Guten Tag Herr Sandlaß,

On Aug 9, 2005, at 4:48 AM, TSa (Thomas Sandlaß) wrote:
HaloO,

Stevan Little wrote:
Here is a 10,000 ft view of the metamodel prototype I sketched out the other day (http://svn.openfoundry.org/pugs/perl5/Perl6-MetaModel/docs/ 10_000_ft_view.pod). It should shed a little light on this discussion.

There you have

    i(Foo)     - instance of Foo
    Foo        - the user-level Foo class
    class(Foo) - the instance of Perl6::Class named "Foo"
    meta(Foo)  - the instance of Perl6::MetaClass which describes Foo

The thing which is clear to everybody---even including stupid me---is that there is a 1:n relation between Foo and i(Foo). But then comes a three part referential chain Foo -> class(Foo) --> meta(Foo) that to me is conceptually *one* thing. The levels of indirection are implementation details, right?

Yes, and no. Please see the second email I sent to Mark. It explains the role I see for ::Class instances, and why they are not just ::MetaClass instances.

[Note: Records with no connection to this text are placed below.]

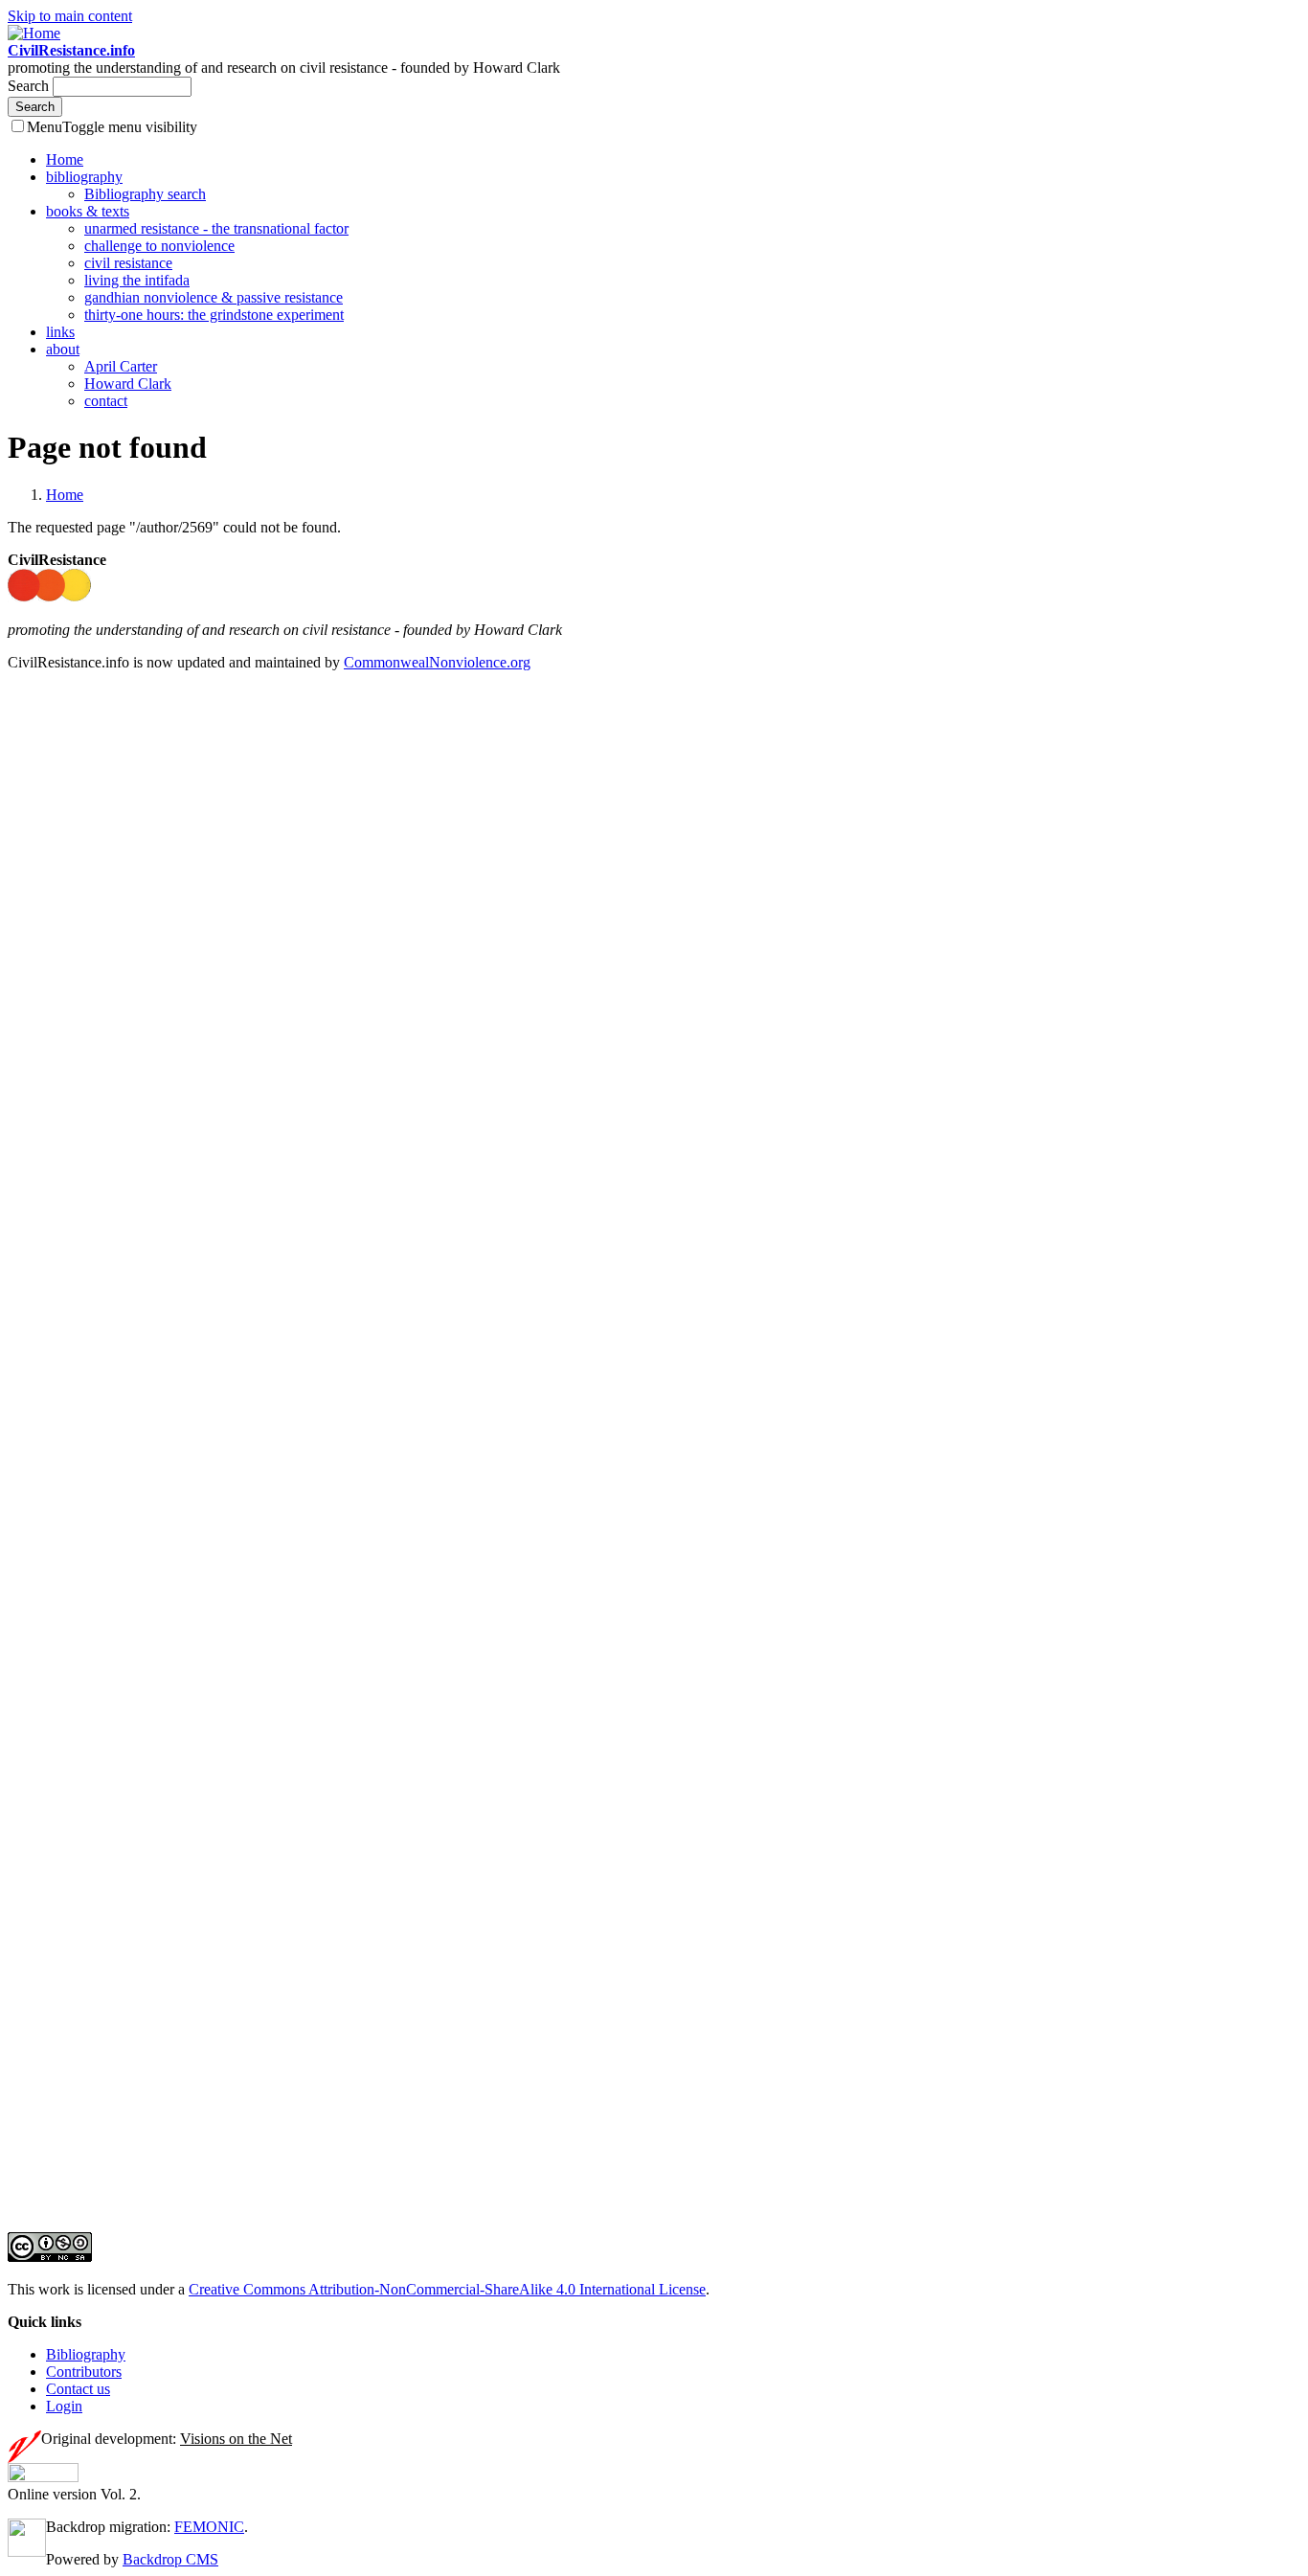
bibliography (84, 177)
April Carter (120, 366)
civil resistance (128, 263)
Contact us (78, 2389)
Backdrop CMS (170, 2559)
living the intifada (137, 280)
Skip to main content (70, 16)
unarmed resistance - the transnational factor (216, 228)
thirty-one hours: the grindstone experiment (214, 314)
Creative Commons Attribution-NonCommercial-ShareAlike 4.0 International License (447, 2289)
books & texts (87, 211)
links (60, 332)
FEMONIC (209, 2527)
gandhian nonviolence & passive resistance (213, 297)
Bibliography (85, 2354)
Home (64, 159)
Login (64, 2406)
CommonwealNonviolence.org (437, 662)
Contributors (84, 2371)
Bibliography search (145, 194)
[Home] (34, 33)
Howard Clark (127, 383)
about (62, 349)
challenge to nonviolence (159, 245)
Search (30, 86)
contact (105, 401)
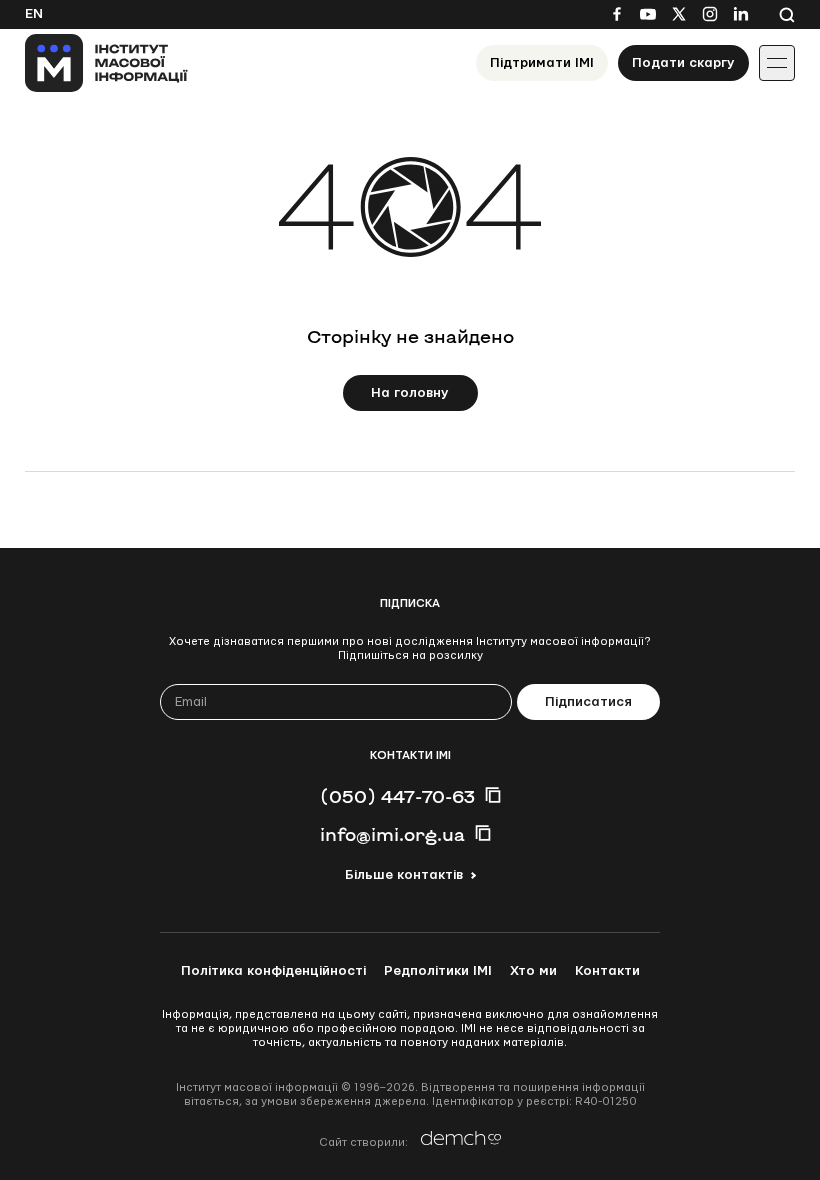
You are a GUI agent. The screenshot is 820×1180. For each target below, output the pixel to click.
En (34, 14)
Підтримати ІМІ (542, 63)
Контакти (607, 971)
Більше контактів (404, 875)
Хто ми (533, 971)
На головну (410, 393)
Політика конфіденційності (273, 971)
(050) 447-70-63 (397, 796)
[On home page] (106, 63)
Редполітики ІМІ (438, 971)
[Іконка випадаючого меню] (777, 63)
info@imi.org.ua (392, 834)
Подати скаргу (683, 63)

Also please keep in mind that I am an implementation monkey, and so most anything I am documenting is likely to be the implementation and not the theory. So assuming things are "implementation details" is usually the right assumption :)

The next level where a 1:n relation exists is below meta(Foo) to pure meta.

Not entirely, class models are not as neat and tidy as type models, you have many more cycles. To start with, meta(MetaClass) is an instance of MetaClass (this is the traditional object model cycle), it is also a subclass of Object, and then meta(Object) is also an instance of MetaClass.

---> is subclass of
...> is instance of

   meta(MetaClass)
       :     ^
       :     :
       V     :
      MetaClass -----+
          ^          |
          :          |
          :          |
     meta(Object)    |
          ^          |
          :          |
          :          |
       Object <------+

However since this is cyclical, you end up with the "Which came first, the chicken of the egg?" issue. So in the implementation I have created, the "X instance of X" part is accomplished through a has-a relationship with the ::Class intsances, so that a ::Foo instance has-a ::Class instance which has-a ::MetaClass instance. Throw in some AUTOLOAD trickery and you have a prototype.

Am I missing something? Conceptually I see *one* MetaClass which manages
its class instances which in turn manage their object instances.

No, there is no *one* MetaClass to manage them all. AFAIK this was something they tried with Smalltalk 72 and found it was problematic, so they went to the "every Class instance has a MetaClass instance" and things worked out much better. However since I was not alive (and certainly not programming) in '72 I cannot give you any more details that that.

OK, it's slightly more complicated because classes can have class instances

That does not make it any more complicated. If you think of ::Class instances as being like regular instances, only just acting upon the class level methods and attributes, you can see that things are pretty consistent.

and
there is multiple inheritance that adds edges into the tree which transform
it into a DAG.

Nothing in an object model is ever a DAG, there are always cycles. And MI does not complicate things either, a MetaClass just holds a list of superclasses, thats it, nothing more.

 And I see also classless objects.

Yes, but those are not going to be handled in the meta-model, because the meta-model is all about classes. You can however, build a classless system on top of the metamodel, using classes of course.

Ahhh, the circularity of it all :)

Once you get used it it, it is really a beautiful thing.

- Stevan

--
$TSa.greeting := "HaloO"; # mind the echo!